DATA EXCERPTS:
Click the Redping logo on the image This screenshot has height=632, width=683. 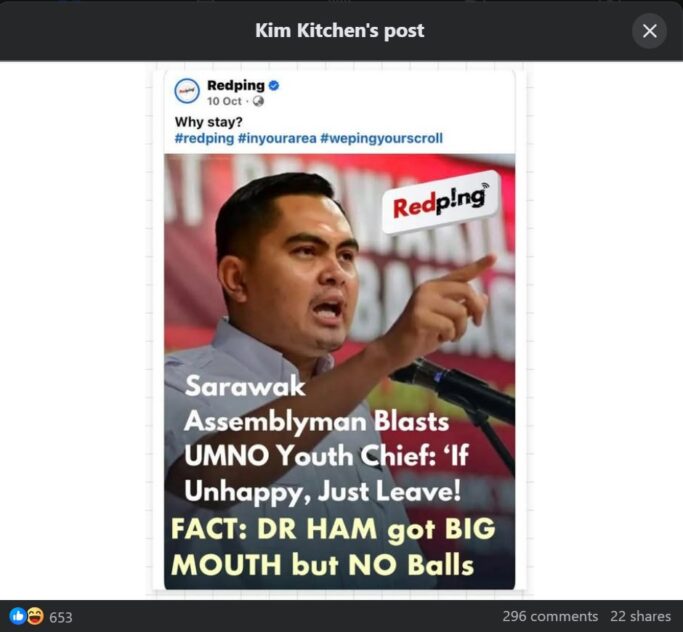[440, 203]
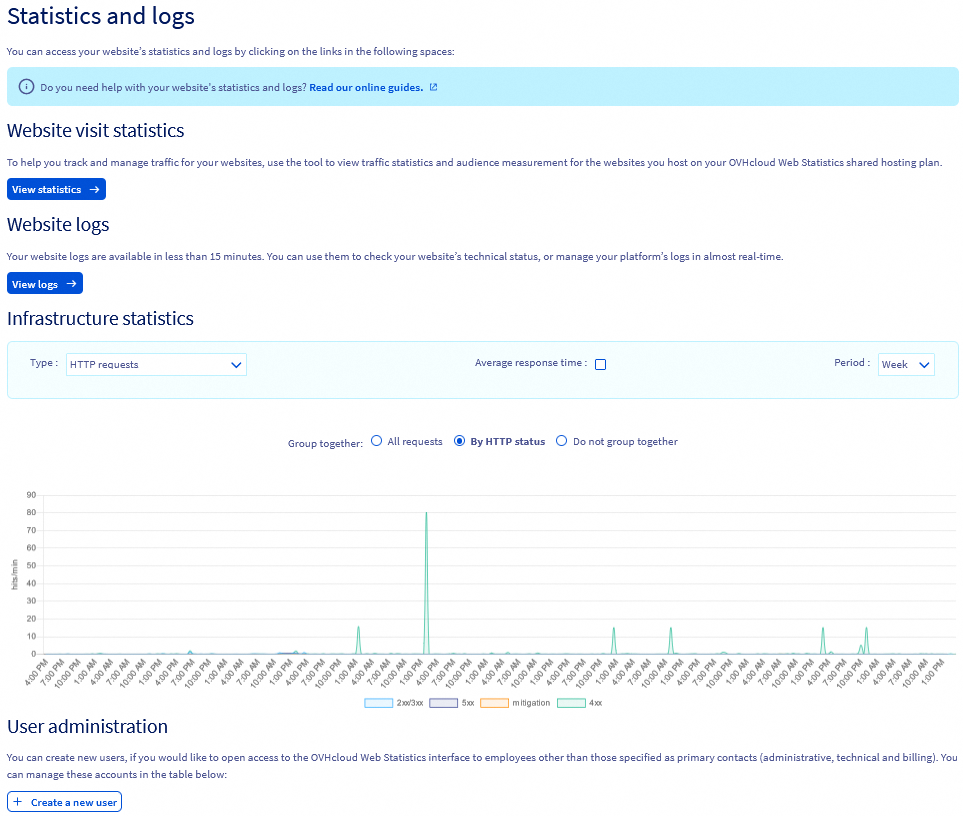Click the 5xx legend marker below the chart
Viewport: 963px width, 819px height.
pos(443,702)
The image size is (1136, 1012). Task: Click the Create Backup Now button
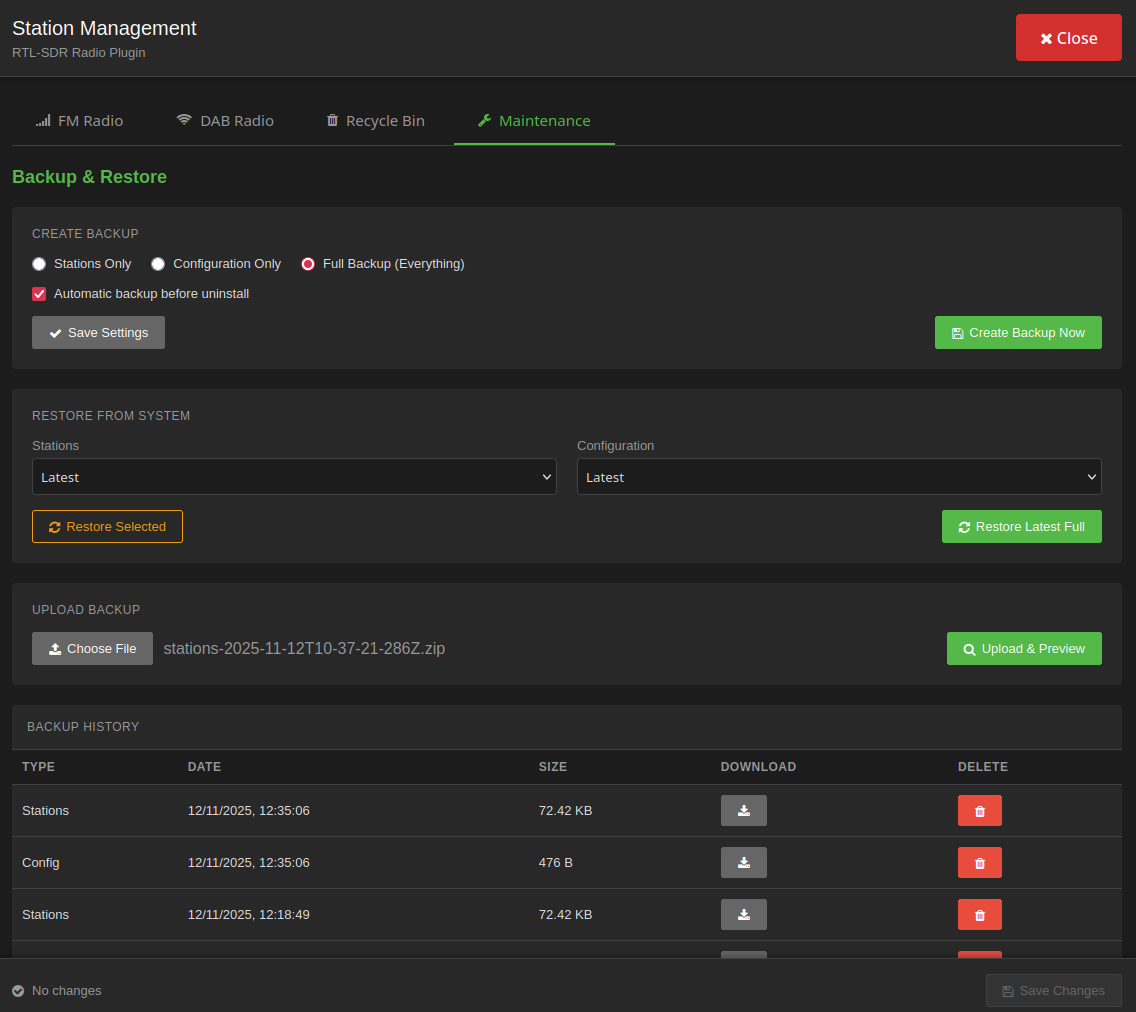click(1017, 333)
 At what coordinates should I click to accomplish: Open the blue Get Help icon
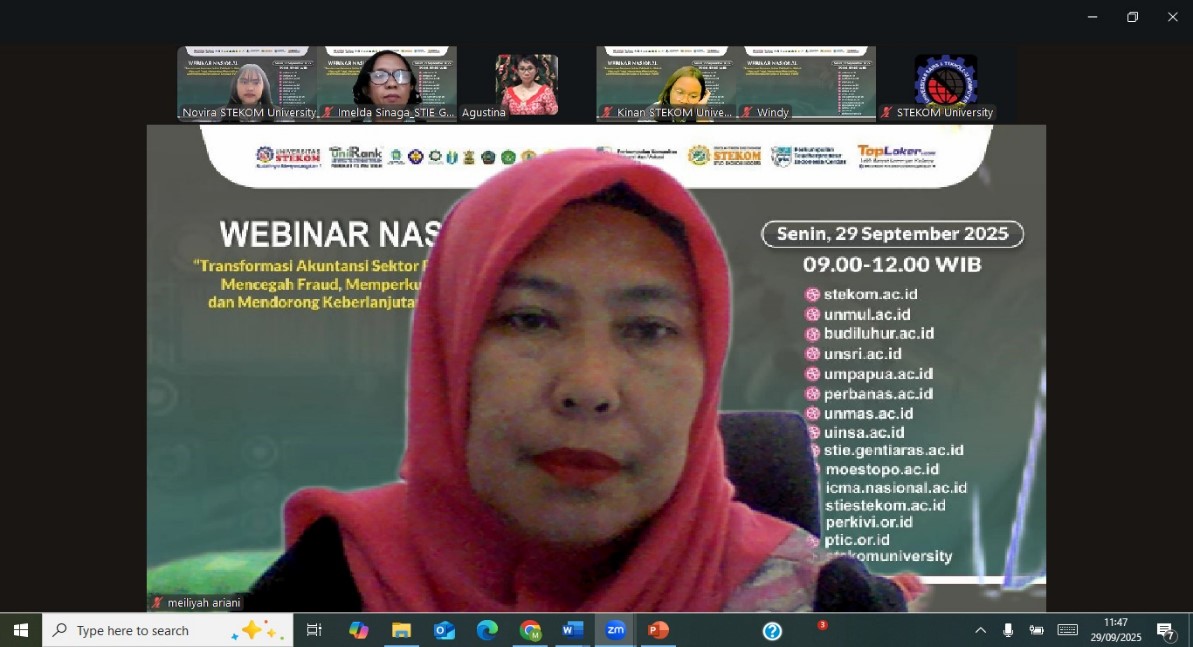772,631
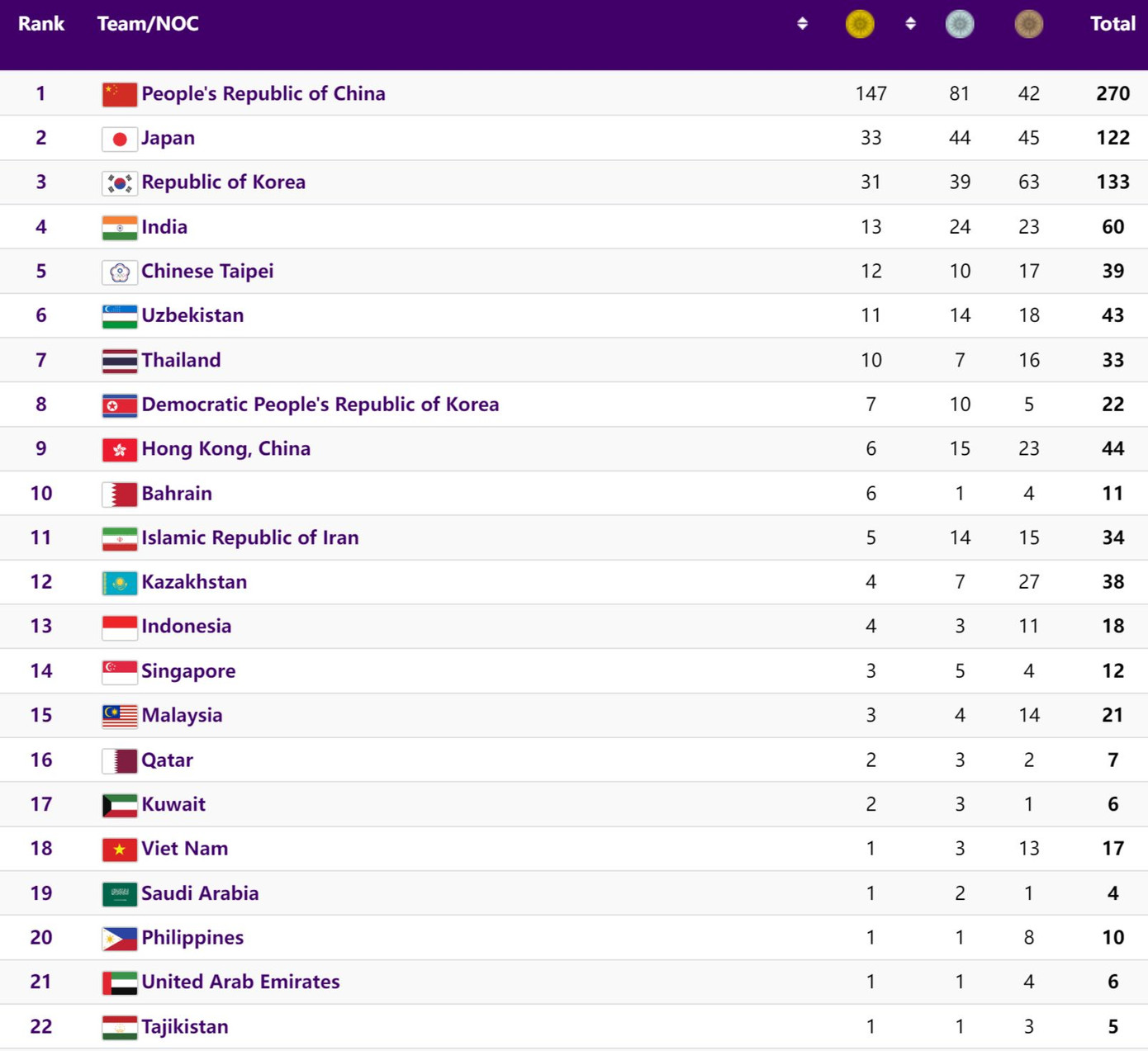Screen dimensions: 1148x1051
Task: Click the Kazakhstan flag icon
Action: (120, 583)
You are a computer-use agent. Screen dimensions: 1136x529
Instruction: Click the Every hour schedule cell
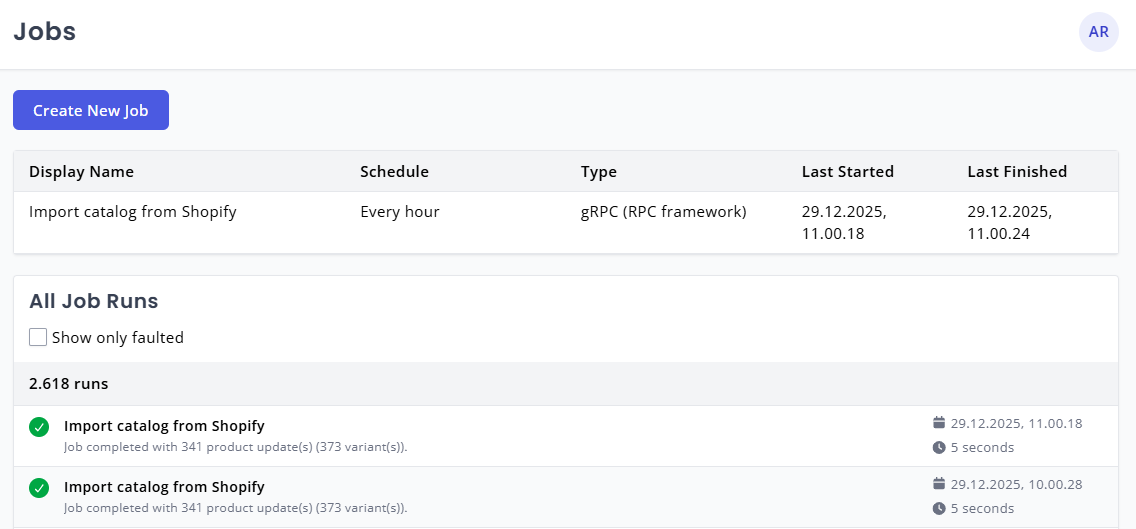click(x=399, y=212)
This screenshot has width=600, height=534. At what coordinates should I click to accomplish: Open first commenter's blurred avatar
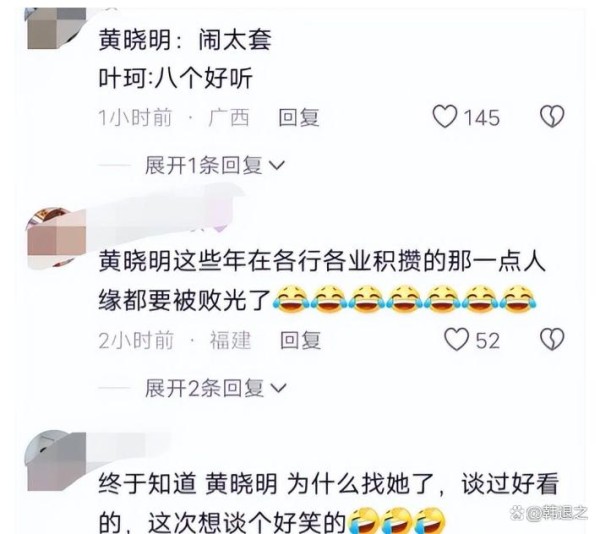coord(57,28)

INSTRUCTIONS TO FOLLOW: Starting with the line that contains "Instruction: Click the", repeat each line exactly until the listing ends, including the last one. Leave pictures out.

RESULT:
Instruction: Click the Every hour schedule cell
click(x=399, y=212)
This screenshot has width=600, height=534. At what coordinates should I click to accomplish: Open first commenter's blurred avatar
coord(57,28)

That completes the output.